Hey, just confirming because the docs aren't super...
# ask-community
b
Hey, just confirming because the docs aren't super clear. For the flow decorators retry argument: 'An optional number of times to retry on flow run failure.' Can I confirm that this does NOT then include flows that fail due to a Crash state?
1
c
Crash is an infrastructure event
Fail is a flow event
that is correct
We don’t retry crashes
b
Thanks
z
(Or a CRASH is failure of the Prefect orchestration engine which means retrying isn’t possible)
b
Ahh I think that's what's happening to me. Is the retry possible through automations?
t
I was always missing this view-point (failure of infrastructure vs failure of task).
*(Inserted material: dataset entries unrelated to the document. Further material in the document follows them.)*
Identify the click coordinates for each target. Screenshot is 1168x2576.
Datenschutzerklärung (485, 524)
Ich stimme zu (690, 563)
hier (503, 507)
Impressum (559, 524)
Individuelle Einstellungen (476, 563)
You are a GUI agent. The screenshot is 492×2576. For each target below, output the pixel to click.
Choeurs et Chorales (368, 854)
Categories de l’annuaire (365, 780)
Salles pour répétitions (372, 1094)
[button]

I have a setup where a flow submits many tasks to a
DaskTaskRunner
which uses
dask_jobqueue.SLURMCluster
to obtain compute resources. The nice thing about this setup is the dynamic scaling of resources i.e. Dask can request more compute nodes dynamically. However, SLURM also limits the wall-time for every provided resources. Which can lead to the following scenario: • task is transfered to SLURM backed worker and starts running • SLURM takes back resources and shuts down the worker • task-run crashes due to infrastructure failure (which now makes a lot of sense to me) When some tasks, which were not started, are still left the
DaskTaskRunner
will automatically spin up a new worker on a fresh SLURM node and submit the tasks there. However, the single crashed task will not be re-submitted and fail the whole workflow. I found one work-around so far, which uses sub-flows and batches the tasks into batches which should fit within the time-limit. But this feels a bit counter-prefect, since I have to "think" about the correct orchestration. I would be curious to hear your insights on this and what the recommended pattern would be.
p
Hi Ben, Yes a retry option is possible through automations. We are currently using it. You can "infer" which flow has crashed, then rerun.